RECORDS SUPPLIED →
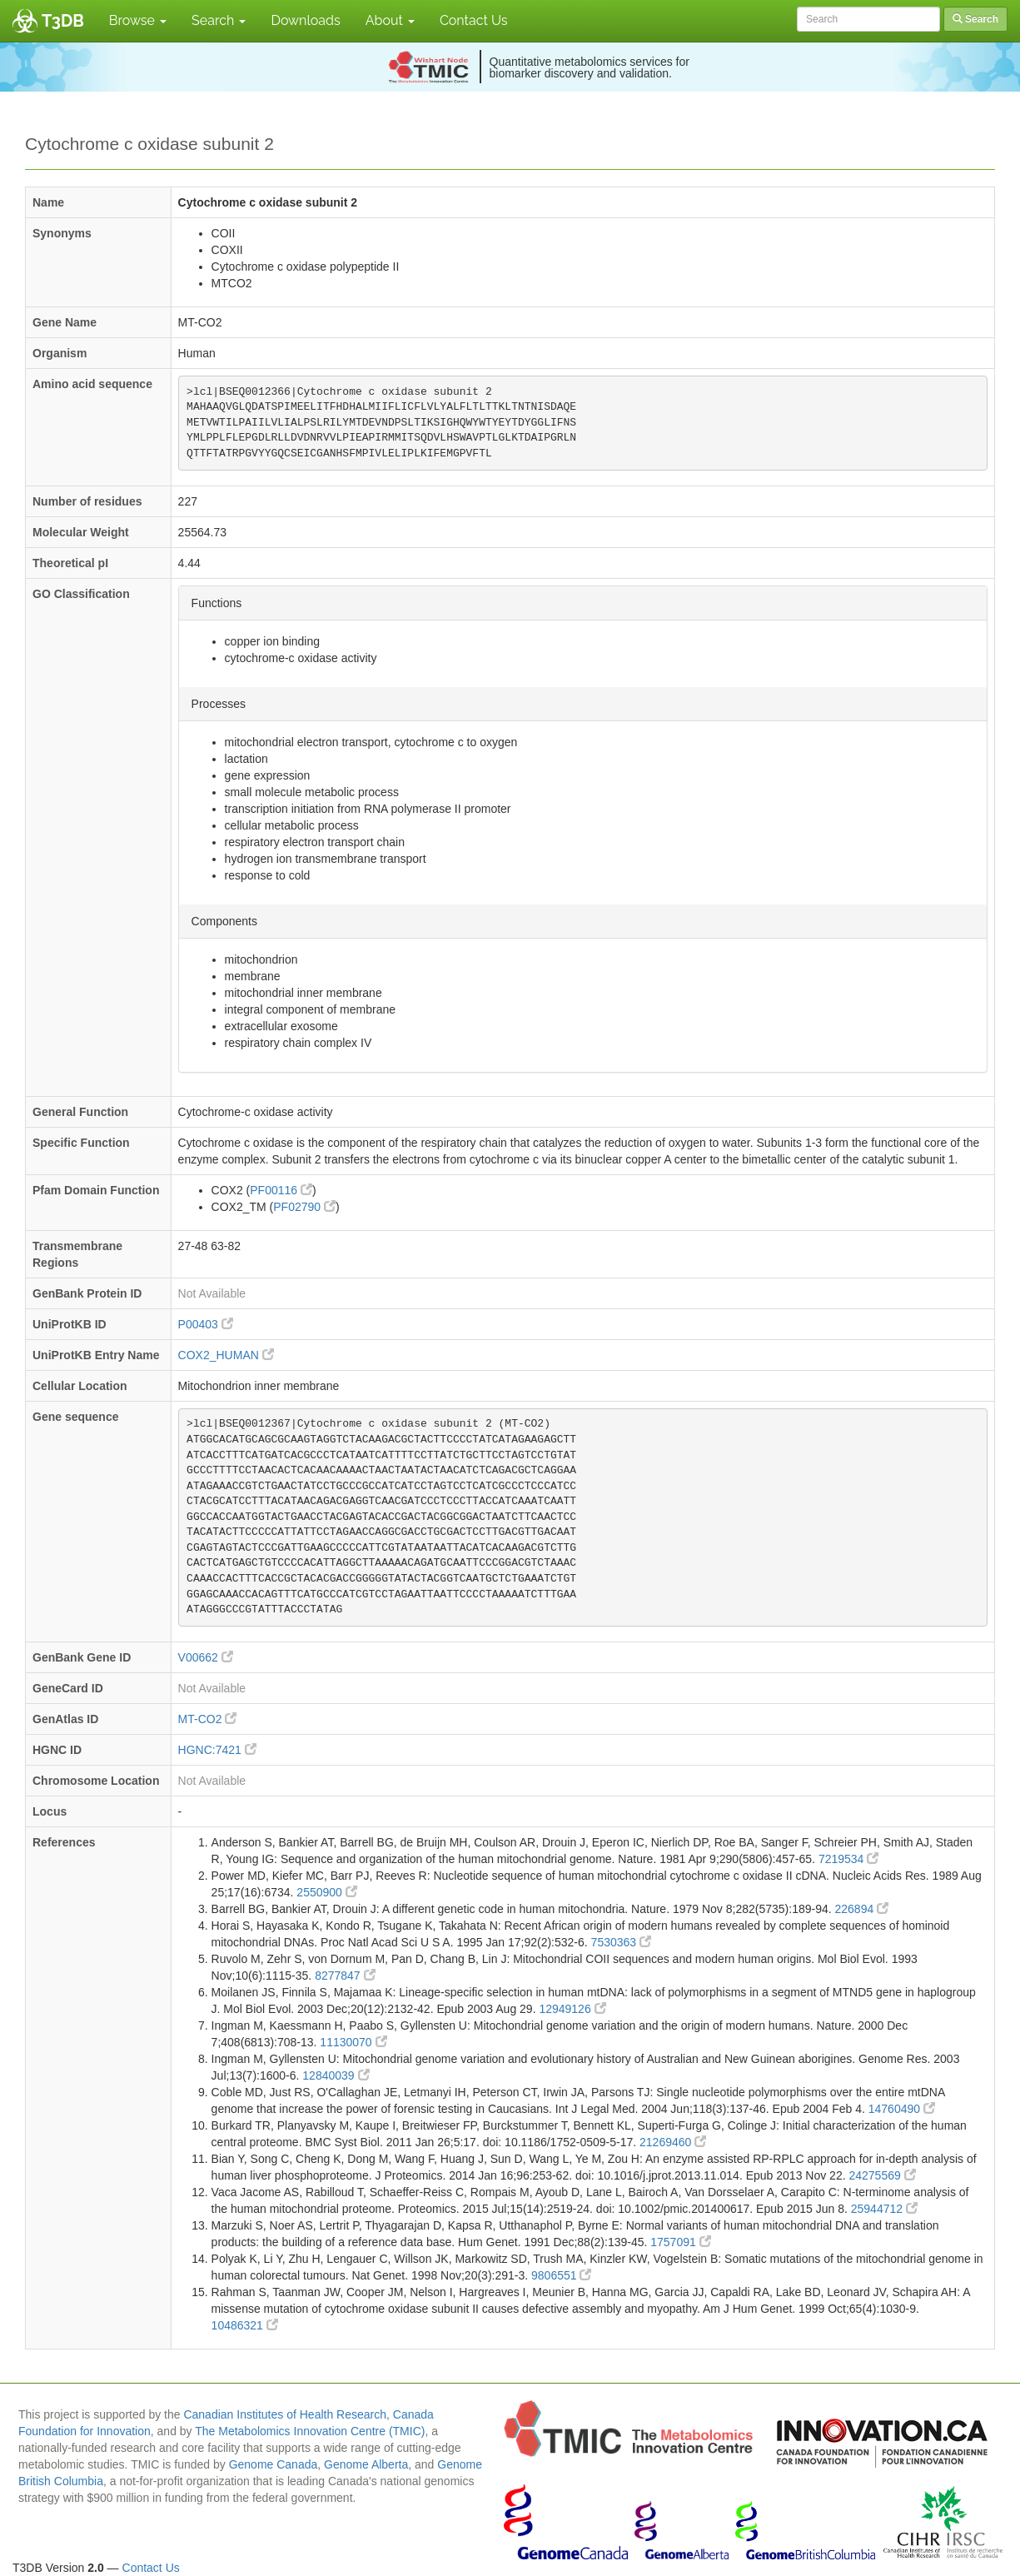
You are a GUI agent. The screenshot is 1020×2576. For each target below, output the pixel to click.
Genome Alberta (366, 2464)
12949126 (572, 2008)
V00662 (205, 1657)
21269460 (672, 2142)
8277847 (345, 1975)
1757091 (680, 2242)
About (390, 20)
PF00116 (281, 1190)
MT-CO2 (207, 1719)
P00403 (205, 1324)
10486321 (244, 2325)
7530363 (621, 1942)
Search (219, 20)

ACTION ITEM → Begin with the line containing "8277847 (345, 1975)" and retype it and each line after it through the end of the records, keeping them exact and including nothing more.

RESULT OF THIS TASK →
8277847 (345, 1975)
1757091 (680, 2242)
About (390, 20)
PF00116 (281, 1190)
MT-CO2 (207, 1719)
P00403 (205, 1324)
10486321 (244, 2325)
7530363 (621, 1942)
Search (219, 20)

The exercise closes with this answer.